The idea that the response to 1929 worked because they broke the gold standard and that this somehow saved the institutions and the political system in the whole country from disaster.
It's hard to, I want to be very calm and just explain all the details, but it is so infuriating to look at the Great Depression and just be shocked that anyone thinks that that was a success, that you could ever in any possible means call that quote, unquote. It worked.
There's a reason why it's called the Great Depression, the great one.
And it didn't happen because of hard money. It happened when we lost hard money. And it was caused. The 1929 crash was explicitly caused by fiat, by the expansion of credit at a grueling pace.
It went from 100% to 300% in nine years.
We tripled the amount of debt to the amount of productive capacity that we had in nine years.
We over leveraged the ever loving hell out of the system and it was trying to correct.
[00:32:16] Speaker B: And shockingly, most of the things were back in balance within about 9 to 12 months. Until this entire break from any sense of genuine economic reality sent us into a vast and lengthy depression that lasted for a decade. And if we just want to look at the results, we don't even want to stop and just talk about how bad and how ridiculous all of the policies that got us there were. But just look at the results. You're looking at the worst results that have ever occurred.
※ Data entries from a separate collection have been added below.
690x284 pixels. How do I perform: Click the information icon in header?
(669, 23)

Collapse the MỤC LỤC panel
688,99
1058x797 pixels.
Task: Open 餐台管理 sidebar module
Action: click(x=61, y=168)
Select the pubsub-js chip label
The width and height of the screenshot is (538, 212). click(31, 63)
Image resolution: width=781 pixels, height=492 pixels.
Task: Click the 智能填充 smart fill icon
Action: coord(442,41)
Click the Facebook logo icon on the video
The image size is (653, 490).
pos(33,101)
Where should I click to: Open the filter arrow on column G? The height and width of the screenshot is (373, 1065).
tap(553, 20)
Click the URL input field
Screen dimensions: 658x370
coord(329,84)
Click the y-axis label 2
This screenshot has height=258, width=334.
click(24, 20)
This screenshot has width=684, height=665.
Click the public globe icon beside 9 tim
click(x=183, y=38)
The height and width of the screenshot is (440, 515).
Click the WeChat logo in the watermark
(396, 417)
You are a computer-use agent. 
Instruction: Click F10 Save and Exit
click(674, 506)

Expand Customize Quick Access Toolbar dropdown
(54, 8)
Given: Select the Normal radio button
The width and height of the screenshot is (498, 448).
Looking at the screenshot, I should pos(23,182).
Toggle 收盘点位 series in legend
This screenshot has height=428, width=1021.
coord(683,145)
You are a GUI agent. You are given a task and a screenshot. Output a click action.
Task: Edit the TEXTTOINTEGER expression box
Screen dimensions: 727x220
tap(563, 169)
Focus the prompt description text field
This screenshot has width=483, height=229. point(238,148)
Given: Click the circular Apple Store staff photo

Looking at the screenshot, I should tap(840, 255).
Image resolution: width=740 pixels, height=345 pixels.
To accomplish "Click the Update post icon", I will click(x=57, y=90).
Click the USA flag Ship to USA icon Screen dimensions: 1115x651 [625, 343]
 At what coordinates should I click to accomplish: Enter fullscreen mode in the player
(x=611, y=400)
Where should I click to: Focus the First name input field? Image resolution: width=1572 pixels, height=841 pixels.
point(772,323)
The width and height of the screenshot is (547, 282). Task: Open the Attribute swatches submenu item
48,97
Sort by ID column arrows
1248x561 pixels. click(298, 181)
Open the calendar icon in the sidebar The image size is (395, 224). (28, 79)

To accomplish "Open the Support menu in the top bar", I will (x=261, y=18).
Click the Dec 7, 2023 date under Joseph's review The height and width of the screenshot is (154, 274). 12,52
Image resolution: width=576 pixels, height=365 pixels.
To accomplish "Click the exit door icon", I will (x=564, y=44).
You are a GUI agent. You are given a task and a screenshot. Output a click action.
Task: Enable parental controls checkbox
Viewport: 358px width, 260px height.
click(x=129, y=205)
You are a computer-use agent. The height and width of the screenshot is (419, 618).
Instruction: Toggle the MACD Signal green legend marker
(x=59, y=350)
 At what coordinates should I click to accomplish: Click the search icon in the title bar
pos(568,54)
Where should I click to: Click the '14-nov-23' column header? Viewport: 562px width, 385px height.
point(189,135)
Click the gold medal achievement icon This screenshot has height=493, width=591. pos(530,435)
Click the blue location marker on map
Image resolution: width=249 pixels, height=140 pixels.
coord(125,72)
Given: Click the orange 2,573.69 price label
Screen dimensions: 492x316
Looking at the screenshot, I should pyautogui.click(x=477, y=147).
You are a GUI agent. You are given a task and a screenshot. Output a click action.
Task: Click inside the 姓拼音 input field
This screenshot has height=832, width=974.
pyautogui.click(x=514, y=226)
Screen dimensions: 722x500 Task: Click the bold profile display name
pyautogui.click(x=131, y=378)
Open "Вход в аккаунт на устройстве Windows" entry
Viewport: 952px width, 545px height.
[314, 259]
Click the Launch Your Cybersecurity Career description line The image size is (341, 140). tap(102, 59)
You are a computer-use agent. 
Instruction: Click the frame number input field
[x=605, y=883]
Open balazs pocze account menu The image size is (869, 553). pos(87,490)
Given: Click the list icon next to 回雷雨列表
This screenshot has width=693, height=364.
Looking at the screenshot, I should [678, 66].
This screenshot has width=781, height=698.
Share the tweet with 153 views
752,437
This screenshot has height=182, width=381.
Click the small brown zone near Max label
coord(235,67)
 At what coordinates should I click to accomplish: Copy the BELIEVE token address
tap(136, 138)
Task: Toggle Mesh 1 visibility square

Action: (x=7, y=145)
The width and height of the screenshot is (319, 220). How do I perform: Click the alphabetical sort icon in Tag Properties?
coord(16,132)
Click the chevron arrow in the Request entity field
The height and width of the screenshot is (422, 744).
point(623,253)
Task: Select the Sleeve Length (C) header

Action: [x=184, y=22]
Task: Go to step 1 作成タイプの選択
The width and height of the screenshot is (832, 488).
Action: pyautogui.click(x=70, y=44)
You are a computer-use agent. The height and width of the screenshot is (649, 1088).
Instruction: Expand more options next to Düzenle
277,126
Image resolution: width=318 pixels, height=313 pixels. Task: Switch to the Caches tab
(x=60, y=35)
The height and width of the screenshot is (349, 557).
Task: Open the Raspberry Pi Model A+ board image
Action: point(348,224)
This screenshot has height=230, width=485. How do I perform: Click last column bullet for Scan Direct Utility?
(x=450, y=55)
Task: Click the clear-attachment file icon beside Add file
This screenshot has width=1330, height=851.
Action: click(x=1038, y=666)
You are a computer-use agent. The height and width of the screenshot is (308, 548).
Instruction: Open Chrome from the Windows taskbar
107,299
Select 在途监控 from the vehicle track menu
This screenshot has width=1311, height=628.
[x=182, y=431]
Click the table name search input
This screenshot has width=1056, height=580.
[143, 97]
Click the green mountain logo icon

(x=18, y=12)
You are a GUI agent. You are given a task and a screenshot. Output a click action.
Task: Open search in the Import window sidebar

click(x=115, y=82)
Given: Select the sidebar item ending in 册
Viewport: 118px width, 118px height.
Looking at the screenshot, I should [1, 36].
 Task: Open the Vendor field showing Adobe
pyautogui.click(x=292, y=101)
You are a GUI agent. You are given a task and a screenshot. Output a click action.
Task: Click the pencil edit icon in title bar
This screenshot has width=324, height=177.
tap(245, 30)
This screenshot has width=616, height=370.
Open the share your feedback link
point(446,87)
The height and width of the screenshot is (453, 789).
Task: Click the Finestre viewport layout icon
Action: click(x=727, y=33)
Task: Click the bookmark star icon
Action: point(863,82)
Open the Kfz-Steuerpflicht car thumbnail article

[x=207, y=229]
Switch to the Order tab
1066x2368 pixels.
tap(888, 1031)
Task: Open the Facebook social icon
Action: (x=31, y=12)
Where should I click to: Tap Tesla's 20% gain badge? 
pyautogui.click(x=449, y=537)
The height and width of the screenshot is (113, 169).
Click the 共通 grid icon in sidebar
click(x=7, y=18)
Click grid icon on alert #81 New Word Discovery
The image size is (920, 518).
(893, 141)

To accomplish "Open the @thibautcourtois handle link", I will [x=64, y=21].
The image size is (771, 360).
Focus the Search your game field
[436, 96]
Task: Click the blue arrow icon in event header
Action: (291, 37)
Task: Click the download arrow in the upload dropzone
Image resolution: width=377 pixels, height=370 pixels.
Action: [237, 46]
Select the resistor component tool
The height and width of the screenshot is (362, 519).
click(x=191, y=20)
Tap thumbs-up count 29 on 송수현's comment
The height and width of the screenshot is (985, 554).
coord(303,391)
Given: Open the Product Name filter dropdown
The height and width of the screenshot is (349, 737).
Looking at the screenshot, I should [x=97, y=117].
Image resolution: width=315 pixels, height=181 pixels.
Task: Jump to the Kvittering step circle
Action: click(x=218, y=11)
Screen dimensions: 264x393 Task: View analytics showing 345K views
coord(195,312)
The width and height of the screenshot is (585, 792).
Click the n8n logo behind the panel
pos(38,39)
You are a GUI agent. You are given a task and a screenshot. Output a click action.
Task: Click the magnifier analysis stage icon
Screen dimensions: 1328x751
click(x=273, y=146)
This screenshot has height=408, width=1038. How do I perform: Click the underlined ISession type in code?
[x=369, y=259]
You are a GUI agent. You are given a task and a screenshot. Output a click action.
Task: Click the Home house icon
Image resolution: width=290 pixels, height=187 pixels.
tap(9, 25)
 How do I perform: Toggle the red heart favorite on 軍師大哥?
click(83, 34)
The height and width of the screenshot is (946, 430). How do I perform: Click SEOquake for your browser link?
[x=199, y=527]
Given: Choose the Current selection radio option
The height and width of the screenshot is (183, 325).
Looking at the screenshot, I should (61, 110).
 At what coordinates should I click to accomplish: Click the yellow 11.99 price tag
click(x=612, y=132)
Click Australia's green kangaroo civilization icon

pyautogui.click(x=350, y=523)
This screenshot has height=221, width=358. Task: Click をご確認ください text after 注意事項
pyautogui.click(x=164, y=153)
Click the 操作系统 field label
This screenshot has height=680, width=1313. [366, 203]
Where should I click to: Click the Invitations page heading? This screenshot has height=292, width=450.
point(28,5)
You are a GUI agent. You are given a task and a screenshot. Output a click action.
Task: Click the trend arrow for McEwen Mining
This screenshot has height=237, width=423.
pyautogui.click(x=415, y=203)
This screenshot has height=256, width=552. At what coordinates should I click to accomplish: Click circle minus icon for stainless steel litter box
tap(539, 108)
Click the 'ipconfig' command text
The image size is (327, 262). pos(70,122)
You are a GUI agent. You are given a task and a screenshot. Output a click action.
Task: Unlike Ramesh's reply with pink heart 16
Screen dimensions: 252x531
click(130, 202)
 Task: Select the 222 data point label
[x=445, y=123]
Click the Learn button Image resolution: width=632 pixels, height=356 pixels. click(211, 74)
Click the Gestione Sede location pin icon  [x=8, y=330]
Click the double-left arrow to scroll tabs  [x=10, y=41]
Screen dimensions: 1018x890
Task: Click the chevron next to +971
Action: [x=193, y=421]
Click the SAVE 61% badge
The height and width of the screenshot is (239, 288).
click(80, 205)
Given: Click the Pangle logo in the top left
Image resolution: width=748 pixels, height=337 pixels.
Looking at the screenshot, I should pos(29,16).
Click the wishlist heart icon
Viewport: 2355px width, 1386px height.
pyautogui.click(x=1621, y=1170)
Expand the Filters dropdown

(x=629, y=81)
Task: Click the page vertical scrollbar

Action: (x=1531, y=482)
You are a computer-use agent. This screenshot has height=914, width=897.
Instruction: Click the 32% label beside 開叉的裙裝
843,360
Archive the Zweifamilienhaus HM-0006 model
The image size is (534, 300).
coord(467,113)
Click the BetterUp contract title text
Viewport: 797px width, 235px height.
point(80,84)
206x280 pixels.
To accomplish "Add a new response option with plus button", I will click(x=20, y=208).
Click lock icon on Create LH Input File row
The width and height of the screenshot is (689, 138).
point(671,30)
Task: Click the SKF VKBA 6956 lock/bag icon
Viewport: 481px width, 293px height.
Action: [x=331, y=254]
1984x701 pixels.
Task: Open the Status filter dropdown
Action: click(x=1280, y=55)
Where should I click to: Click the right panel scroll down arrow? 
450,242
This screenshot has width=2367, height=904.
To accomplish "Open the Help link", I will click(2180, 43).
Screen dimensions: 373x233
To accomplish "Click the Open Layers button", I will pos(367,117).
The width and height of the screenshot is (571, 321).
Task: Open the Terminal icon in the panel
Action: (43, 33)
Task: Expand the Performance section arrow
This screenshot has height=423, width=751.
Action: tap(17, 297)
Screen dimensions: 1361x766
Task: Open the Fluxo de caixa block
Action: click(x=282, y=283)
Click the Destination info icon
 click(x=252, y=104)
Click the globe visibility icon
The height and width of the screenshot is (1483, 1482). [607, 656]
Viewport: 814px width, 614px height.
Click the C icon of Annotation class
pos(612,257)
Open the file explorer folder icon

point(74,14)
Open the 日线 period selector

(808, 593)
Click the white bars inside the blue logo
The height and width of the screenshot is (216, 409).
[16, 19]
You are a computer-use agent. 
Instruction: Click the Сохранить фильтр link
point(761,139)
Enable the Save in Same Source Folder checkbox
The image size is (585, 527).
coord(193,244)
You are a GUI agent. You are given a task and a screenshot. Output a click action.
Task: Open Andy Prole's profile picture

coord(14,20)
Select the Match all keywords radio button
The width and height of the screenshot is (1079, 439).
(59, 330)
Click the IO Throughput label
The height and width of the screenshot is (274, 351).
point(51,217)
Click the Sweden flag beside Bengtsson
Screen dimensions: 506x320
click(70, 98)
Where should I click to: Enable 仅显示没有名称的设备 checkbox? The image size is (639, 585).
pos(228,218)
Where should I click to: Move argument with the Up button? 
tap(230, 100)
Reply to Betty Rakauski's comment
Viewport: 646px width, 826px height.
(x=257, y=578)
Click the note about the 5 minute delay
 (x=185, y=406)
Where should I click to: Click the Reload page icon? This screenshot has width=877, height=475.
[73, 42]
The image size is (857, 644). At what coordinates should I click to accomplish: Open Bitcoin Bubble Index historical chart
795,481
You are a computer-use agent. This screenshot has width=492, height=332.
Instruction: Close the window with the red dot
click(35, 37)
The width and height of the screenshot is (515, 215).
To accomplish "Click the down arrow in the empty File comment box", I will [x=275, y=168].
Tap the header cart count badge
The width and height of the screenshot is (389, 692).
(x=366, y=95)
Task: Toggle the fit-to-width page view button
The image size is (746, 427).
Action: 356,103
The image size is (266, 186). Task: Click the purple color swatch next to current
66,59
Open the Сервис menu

They took a bunch of actions in 1930 and 1931. And what were the results 10 years of global economic depression, that's about as bad a report card as you can get. And it was literally only until after World War II. Remember, this economic depression sent us into a global war. Another one even bigger than the first one. So it wasn't just economic depression, it was economic depression plus the worst global war we've ever had, ever.
And only after, only after we finally stopped all of this shit did things recover. A lot of respect for Hugh and I really like a lot of what he put in this article and I love the perspective that he has in thinking about what the actual pricing of Bitcoin is and how to think about what, what the relationship to fiat is and how it is able to absorb
[00:33:47] Speaker A: or socialize these, these major events in the market.
[00:33:51] Speaker B: But to look at that and say, quote, unquote, it worked, and not realize the blatantly obvious truth that the course of events was because of those decisions.
Like you don't just. It's like, it's like I did 10 things and the results were this.
[00:34:08] Speaker A: Thank God I did those 10 things
[00:34:10] Speaker B: because the results would be worse.
No, no, they happen because of those things that you did.
To the very explicit opposition of the notion that printing enormous amounts of money and controlling the economy and micromanaging things and the insane, literally insane socialist policies of the Great Leap Forward that absolutely obliterated the economy and refused and was such a massive, unbelievable Burden that for 10 years we could not climb our way out of it because we kept getting beat to death with a hammer every time we tried to climb back up the ladder in total opposition of that. If we had just let it run its course and let the actual market signals play themselves out, we'd have been recovered by 1931. Everything would have been. The 300% imbalance would have simply been corrected and the US and global economy would be in a far, far better state and we would probably have over avoided World War II. The two very things mentioned in this piece that are the reluctant examples of Fiat working are actually two of Fiat's biggest and most profound failures.
I guess really the Treaty of Versailles really had nothing at all to do
[00:35:32] Speaker A: with fiat versus hard money. It was just the fact that the
[00:35:36] Speaker B: country was being completely persecuted. It was just being drowned and choked
[00:35:41] Speaker A: and that caused massive poverty. So, well, yeah, duh.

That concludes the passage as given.